Problem to work on> Exactly as written, transcribe the data that follows.

(Stored records)
+ + + + +

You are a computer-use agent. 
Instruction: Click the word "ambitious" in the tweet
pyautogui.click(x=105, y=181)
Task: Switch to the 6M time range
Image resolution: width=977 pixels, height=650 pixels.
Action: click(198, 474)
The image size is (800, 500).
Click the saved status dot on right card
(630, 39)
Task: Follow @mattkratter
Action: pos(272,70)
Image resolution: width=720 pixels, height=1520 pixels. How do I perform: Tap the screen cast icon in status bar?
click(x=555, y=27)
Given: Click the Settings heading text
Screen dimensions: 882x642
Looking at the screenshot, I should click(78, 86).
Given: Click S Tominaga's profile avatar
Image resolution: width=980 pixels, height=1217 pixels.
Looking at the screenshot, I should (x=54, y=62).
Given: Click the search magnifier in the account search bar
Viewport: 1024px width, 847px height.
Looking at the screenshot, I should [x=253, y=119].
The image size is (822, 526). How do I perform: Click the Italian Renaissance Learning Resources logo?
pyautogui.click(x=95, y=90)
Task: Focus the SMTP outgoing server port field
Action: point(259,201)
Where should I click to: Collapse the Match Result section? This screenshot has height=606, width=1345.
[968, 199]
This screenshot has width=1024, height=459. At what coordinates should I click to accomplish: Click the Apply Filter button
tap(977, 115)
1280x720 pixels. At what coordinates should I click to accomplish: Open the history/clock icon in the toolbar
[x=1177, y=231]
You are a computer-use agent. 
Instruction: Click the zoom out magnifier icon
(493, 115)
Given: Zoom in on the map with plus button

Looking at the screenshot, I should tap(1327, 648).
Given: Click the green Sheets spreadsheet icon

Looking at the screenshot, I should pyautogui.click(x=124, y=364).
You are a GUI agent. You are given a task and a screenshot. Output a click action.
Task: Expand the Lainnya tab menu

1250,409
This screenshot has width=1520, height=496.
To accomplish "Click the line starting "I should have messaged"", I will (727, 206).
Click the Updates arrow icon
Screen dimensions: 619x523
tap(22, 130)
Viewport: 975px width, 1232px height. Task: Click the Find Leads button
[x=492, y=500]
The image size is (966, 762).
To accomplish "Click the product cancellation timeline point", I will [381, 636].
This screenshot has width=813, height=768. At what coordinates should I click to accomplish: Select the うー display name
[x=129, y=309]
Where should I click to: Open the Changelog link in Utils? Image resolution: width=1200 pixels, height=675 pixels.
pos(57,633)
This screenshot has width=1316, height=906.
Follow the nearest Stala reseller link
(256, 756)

+ + + + +

Reply>
You are a computer-use agent. 
Instruction: Click the word "ambitious" in the tweet
pyautogui.click(x=105, y=181)
Task: Switch to the 6M time range
Image resolution: width=977 pixels, height=650 pixels.
Action: click(198, 474)
The image size is (800, 500).
Click the saved status dot on right card
(630, 39)
Task: Follow @mattkratter
Action: pos(272,70)
Image resolution: width=720 pixels, height=1520 pixels. How do I perform: Tap the screen cast icon in status bar?
click(x=555, y=27)
Given: Click the Settings heading text
Screen dimensions: 882x642
Looking at the screenshot, I should click(78, 86).
Given: Click S Tominaga's profile avatar
Image resolution: width=980 pixels, height=1217 pixels.
Looking at the screenshot, I should (x=54, y=62).
Given: Click the search magnifier in the account search bar
Viewport: 1024px width, 847px height.
Looking at the screenshot, I should [x=253, y=119].
The image size is (822, 526). How do I perform: Click the Italian Renaissance Learning Resources logo?
pyautogui.click(x=95, y=90)
Task: Focus the SMTP outgoing server port field
Action: point(259,201)
Where should I click to: Collapse the Match Result section? This screenshot has height=606, width=1345.
[968, 199]
This screenshot has width=1024, height=459. At what coordinates should I click to accomplish: Click the Apply Filter button
tap(977, 115)
1280x720 pixels. At what coordinates should I click to accomplish: Open the history/clock icon in the toolbar
[x=1177, y=231]
You are a computer-use agent. 
Instruction: Click the zoom out magnifier icon
(493, 115)
Given: Zoom in on the map with plus button

Looking at the screenshot, I should tap(1327, 648).
Given: Click the green Sheets spreadsheet icon

Looking at the screenshot, I should pyautogui.click(x=124, y=364).
You are a GUI agent. You are given a task and a screenshot. Output a click action.
Task: Expand the Lainnya tab menu

1250,409
This screenshot has width=1520, height=496.
To accomplish "Click the line starting "I should have messaged"", I will (727, 206).
Click the Updates arrow icon
Screen dimensions: 619x523
tap(22, 130)
Viewport: 975px width, 1232px height. Task: Click the Find Leads button
[x=492, y=500]
The image size is (966, 762).
To accomplish "Click the product cancellation timeline point", I will [381, 636].
This screenshot has width=813, height=768. At what coordinates should I click to accomplish: Select the うー display name
[x=129, y=309]
Where should I click to: Open the Changelog link in Utils? Image resolution: width=1200 pixels, height=675 pixels.
pos(57,633)
This screenshot has width=1316, height=906.
Follow the nearest Stala reseller link
(256, 756)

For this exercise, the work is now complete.